The terraform_remote_state data source is using a strange hack to return dynamic attributes, which prevents Terraform from using the schema to properly decode the keys here. The current implementation of this data source attempts to emulate the expected "flatmap" structure directly itself, but apparently doesn't get this exactly right.

For Terraform 0.12 we are changing to no longer use this flatmap approach, and Terraform will instead save more natural data structures into the state and provider protocol:

"data.terraform_remote_state.foo": {
    "type": "terraform_remote_state",
    "depends_on": [],
    "primary": {
        "id": "2017-01-30 23:29:49.740093808 +0000 UTC",
        "attributes": {
            "backend": "s3",
            "config": {
                "bucket": "sf-ops",
                "key": "db/terraform.tfstate",
                "region": "us-west-2",
            },
            "id": "2017-01-30 23:29:49.740093808 +0000 UTC",
            "outputs": {
                "test": {
                    "foo.bar": "xyz"
                }
            }
        },
        "meta": {},
        "tainted": false
    },
    "deposed": [],
    "provider": ""
}

This new approach will remove this ambiguity, since we can easily see the difference between dots in a map key vs. an actual map.

The special "dynamic attributes" behavior of this particular data source is also problematic here, and so for 0.12 we intend to move the outputs themselves into a map called "outputs" (as shown in my state example above) which will then make this data source more "standard" and address several bugs specific to it.

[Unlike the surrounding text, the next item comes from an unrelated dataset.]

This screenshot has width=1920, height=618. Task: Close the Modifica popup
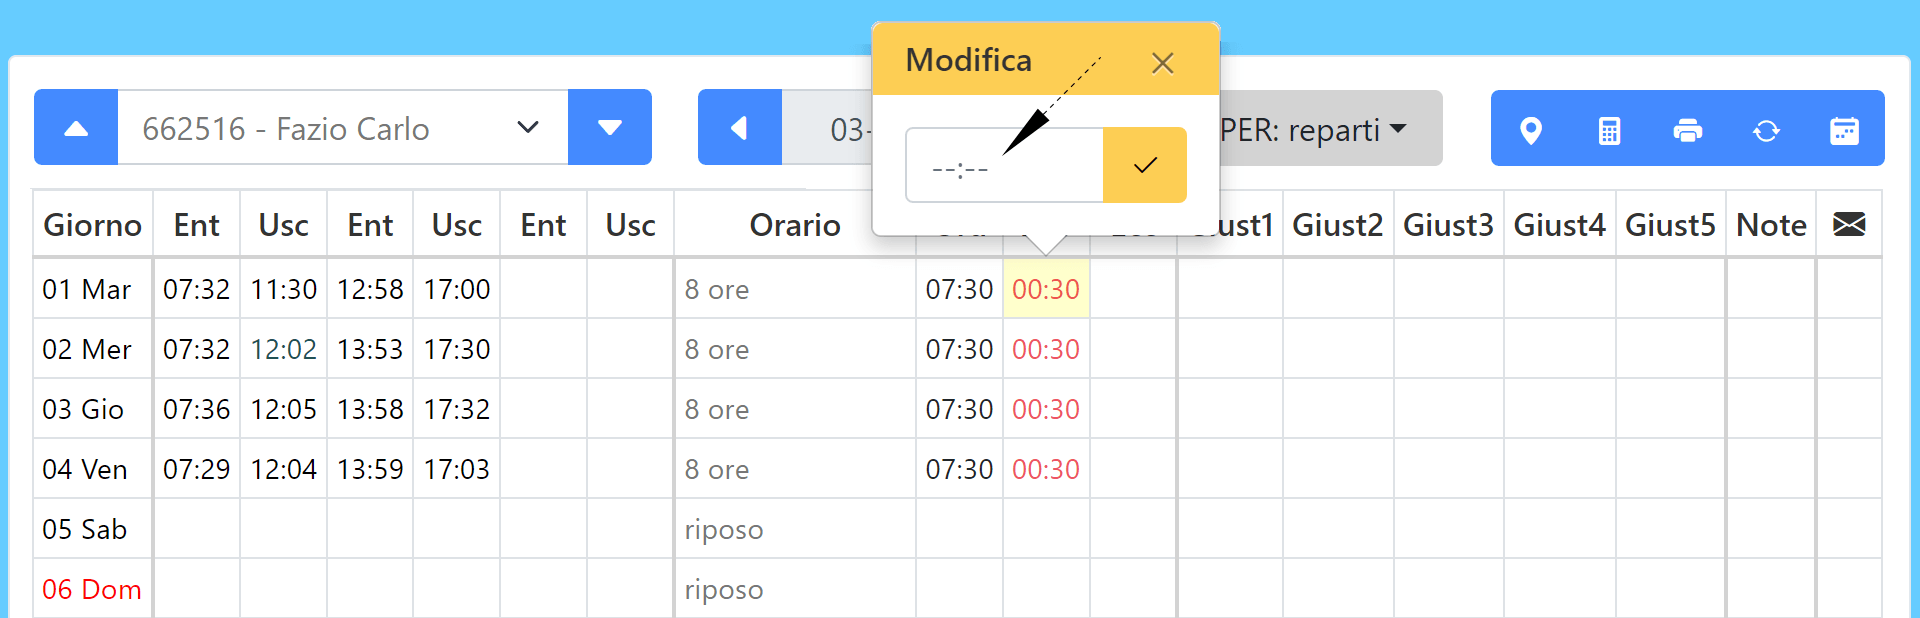(x=1162, y=63)
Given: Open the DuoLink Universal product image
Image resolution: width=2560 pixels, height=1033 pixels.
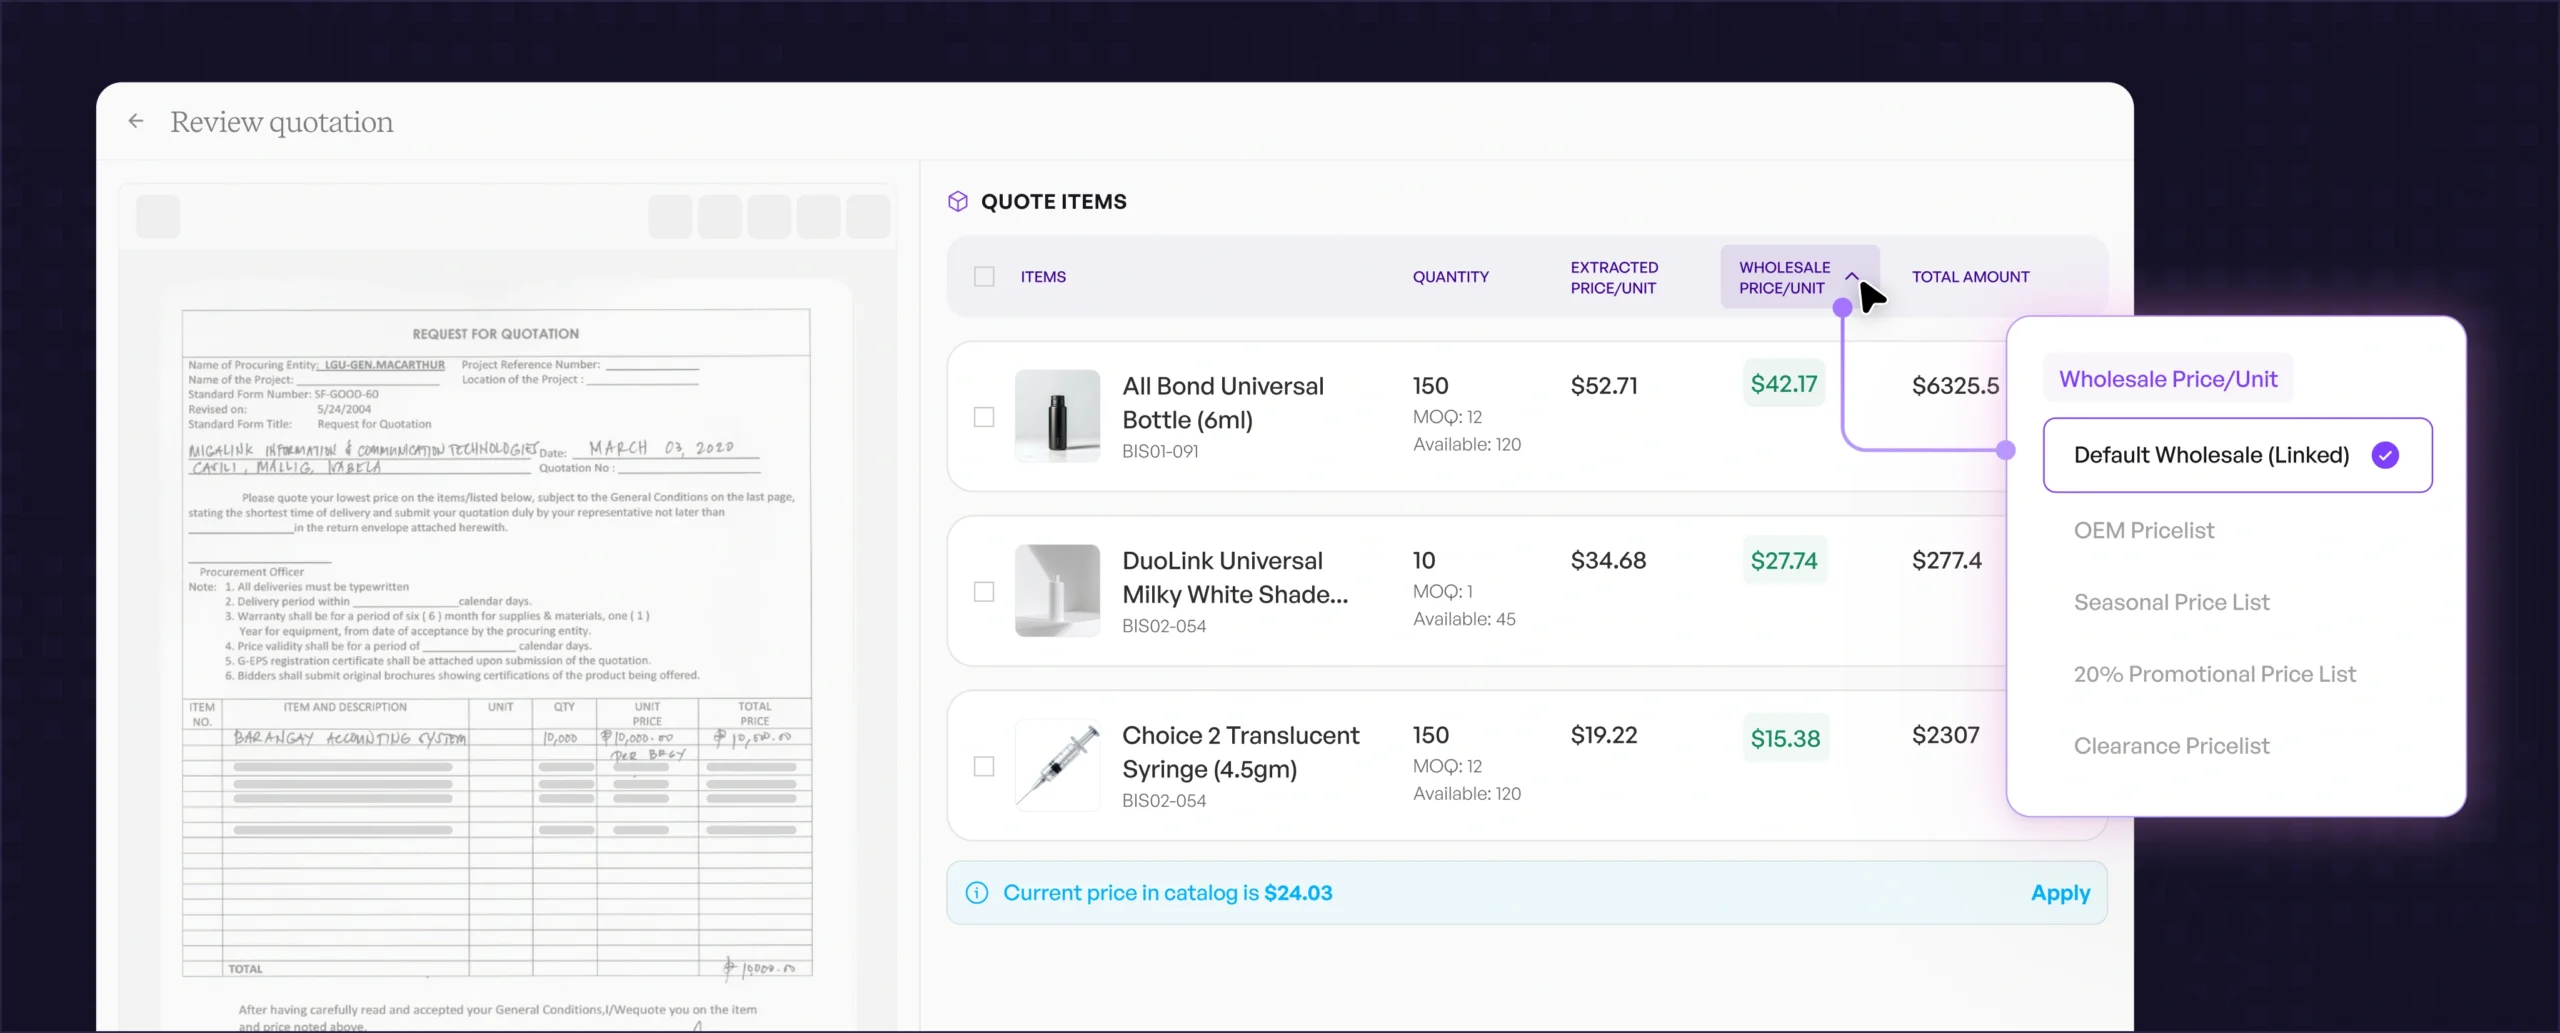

We're intending to automatically update references to this as part of the configuration upgrade tool that will come as part of Terraform 0.12, so the reference in the original comment here would become instead:

output "test" {
  value = "${data.terraform_remote_state.foo.outputs.test["foo.bar"]}"
}

Since the terraform provider is compiled into Terraform, it will get all of these fixes/changes as part of the 0.12 release. It does look like terraform-providers/terraform-provider-external#18 is a similar problem, but I expect a fix _there_ will require some adjustments within the provider itself (at the very least upgrading its provider SDK to the latest as of the 0.12 release, but possibly other work too) and so the fix for that one is likely to lag behind this one slightly.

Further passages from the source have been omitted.